Before you trust an AI step that runs more than once or carries real consequences, stand up the smallest eval that catches its likely failures. Open a file, paste this scaffold, and fill it in for your own task — the point is that you run it, not that it's elaborate:

Paste this
EVAL SET — <the one task this checks>

Test inputs (5–20 real cases — include the hard / ambiguous ones, not just easy passes):
  1. <input>            → expected: <what a correct output must contain or satisfy>
  2. <edge case>        → expected: <...>
  3. <ambiguous case>   → expected: <... or "should ask, not guess">
  ...

Checks, cheapest first — match each likely error to the lowest tier that catches it:
  [ ] DETERMINISTIC — valid format? required fields present? within length? forbidden phrases absent?
  [ ] CLASSIFICATION — can I reframe "is this right?" as a label I can score (yes/no, category)?
  [ ] JUDGE (only for the subjective remainder) — binary Pass/Fail + one-line written reason. No 1–5 scale.

Protocol:
  - Change ONE variable per run (prompt OR model OR retrieval — never several).
  - Run the WHOLE set every time. Compare to the last run before shipping.
  - If a critic/self-check step "improves" the output, confirm it had NEW information
    (a tool, a source, a second model). "Reflect harder" with nothing new is not verification.
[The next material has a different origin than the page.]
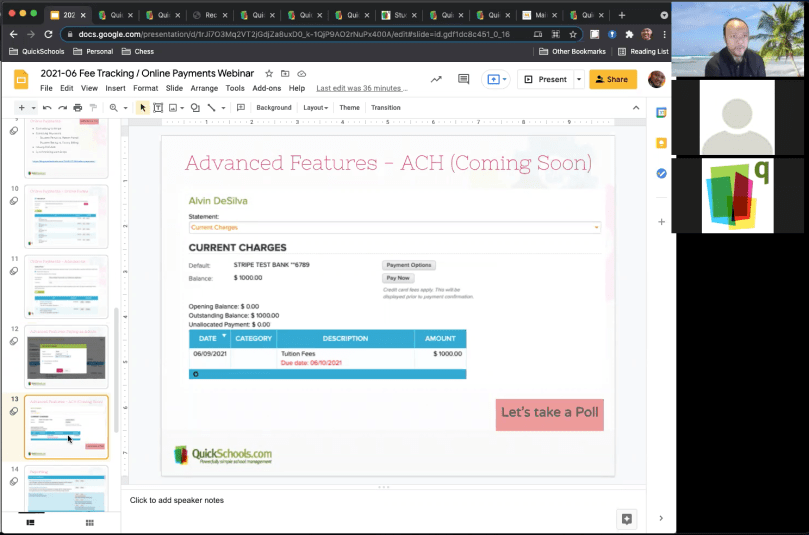Select the Text box tool
This screenshot has height=535, width=809.
158,108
The scaffold does two things at once. The test-inputs block forces you to write down what correct actually means before you measure, which is most of the value — half the time the act of specifying the expected output reveals that "good" was never defined. The checks block forces the cheap-first order, so you don't burn an LLM judge on something a schema check would have caught for free.

Worked example

Illustrative

Illustrative. A constructed case to show the discipline, not a real run.

A support team wires up an AI step that reads an incoming ticket and tags it with one of six categories so it routes to the right queue. In a quick demo it tags four sample tickets correctly, so it ships. Mis-routes start trickling in — not many, just enough to annoy people — and the instinct is to rewrite the tagging prompt to be "clearer." Someone adds a few more rules, the demo tickets still pass, and the mis-routes keep coming.
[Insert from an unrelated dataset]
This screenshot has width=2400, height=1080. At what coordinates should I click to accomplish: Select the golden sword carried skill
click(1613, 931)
The eval-loop version starts by refusing to trust the four-ticket demo. They pull twenty real tickets, deliberately including the awkward ones: a billing complaint that mentions a bug, a feature request phrased as an angry rant, a two-word ticket with almost no signal. Because tagging is a label, the check is pure classification. Does the output match the known-correct category, scored automatically, no judge needed. The first run scores 14 of 20. Reading the six misses, looking at the actual failures rather than the aggregate, the pattern is obvious within minutes: every ticket that mentions two topics gets tagged by whichever topic appears last in the text, a recency effect, not a wording problem at all.

Demo-pass versus eval-loopthe same tagging step — the four-ticket demo greenlights it and the real failure mode stays invisible, while a twenty-case classification set surfaces the recency bias the prompt rewrite would never have found.
Demo-pass versus eval-loopthe same tagging step — the four-ticket demo greenlights it and the real failure mode stays invisible, while a twenty-case classification set surfaces the recency bias the prompt rewrite would never have found.

Now the fix has a target. They change one thing, instructing the model to weigh the ticket's primary complaint over later mentions, and re-run all twenty. The score goes to 19 of 20, the last miss being the genuinely two-word ticket that no rule can save, and that one gets routed to a human by design. The point is not the number. It's that the prompt-rewrite path would have kept editing wording forever, because it never looked at which tickets failed and never saw that the failure was structural. Reading six real misses found in minutes what tweaking-and-eyeballing would have missed indefinitely. The system didn't tell anyone it was getting multi-topic tickets wrong. Someone had to measure it.